Now that the developed countries are in recession and debt, they would use us and our resources to solve their problems with gimmicks and interest on our loans. Very soon we will see that the total debt will rise despite our ever-increasing payments, while aid will fall. They no more have money for aid but will have millions for loans with high interest rates. Their agents such as the IMF and World Bank will come out with funny programs such as structural adjustment and HIPC to lure us to borrow for almost everything. For instance, when the recession was at its peak in 2009 and the dollar started falling, investors started buying gold.

Since then the price of gold has been souring. In the same year, the IMF gave Ghana a 600 million dollar three-year loan, amid concerns about the impact of the global recession on poorer countries. At the loan award ceremony, the IMF said the Ghanaian economy had proved to be relatively resilient because of the high prices of cocoa and gold. So why give us more loans when we are earning so much from gold and our economy is resilient enough to withstand a recession that even the United States has virtually been crippled?

J.W. Smith reported last year that policies such as Structural Adjustments with its associated borrowing have, contributed to “the greatest peacetime transfer of wealth from the periphery to the imperial center in history”, to which we could add, without much media attention. We are busy fighting homosexuals and insulting our political opponents.

We have to see through these machinations and cut down on our borrowing. If we cannot cancel the debt backlog, the least we can do is to have a ceiling of how much debt we can incur without destroying our future and that of our children. I am aware that such a ceiling will not on its own eradicate poverty, but it will remove a significant barrier to progress and justice. I am not advocating for us not to ask for loans altogether, what I am saying is that we should set a limit to our debt based on our GDP. If our GDP goes up, we can borrow more knowing that we have the resources to pay or balance the evil effects of the debt. If we need loans and our GDP has not changed, we have to cut some of the spending and the wastage in other sectors before the loans are approved. The unmitigated appetite for burrowing is one single reason why Ghana is now far behind countries like South Korea who could not compare with us just after independence. The debt crisis has been shown to be killing even to developed countries how much more Ghana.

Many years ago, Dr. Adabayo Adedeji of the African Centre for Development Strategy in Nigeria and a former Under Secretary General of the United Nations, reported that debt is tearing down schools, clinics and hospitals in Africa and the effects are no less devastating than war.
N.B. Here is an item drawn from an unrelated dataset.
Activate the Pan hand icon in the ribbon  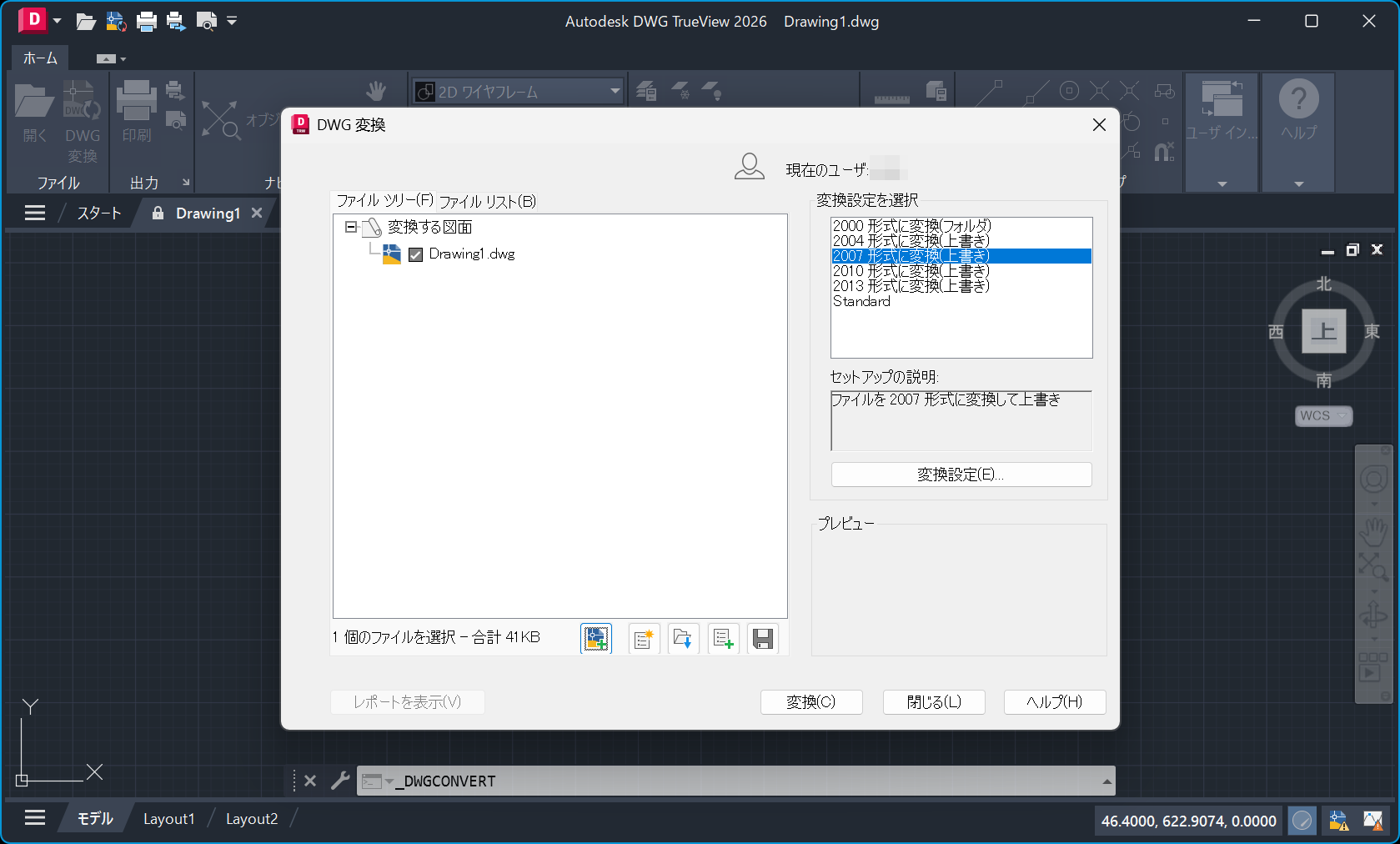[x=377, y=90]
Can you imagine that we have borrowed so much and have exported so much cocoa, timber, gold and now oil, yet some Ghanaian children are schooling under trees?

Far back in 1999, the UNICEF suggested in their report “The Progress of Nations” that debt is killing children. It was pointed out that as countries are diverting resources away from social provisions to repay debt, those most affected are the poor, especially women and children. The UNICEF’s report said 30,000 children died each day due to poverty. That was just under 11 million children each year in the 90s and early 2000s. Just extrapolate that to today.

Please for the sake of our future and that of our children, let us find a way to set a limit to our borrowing with its accompanying debt. “Ohia ye yaw”.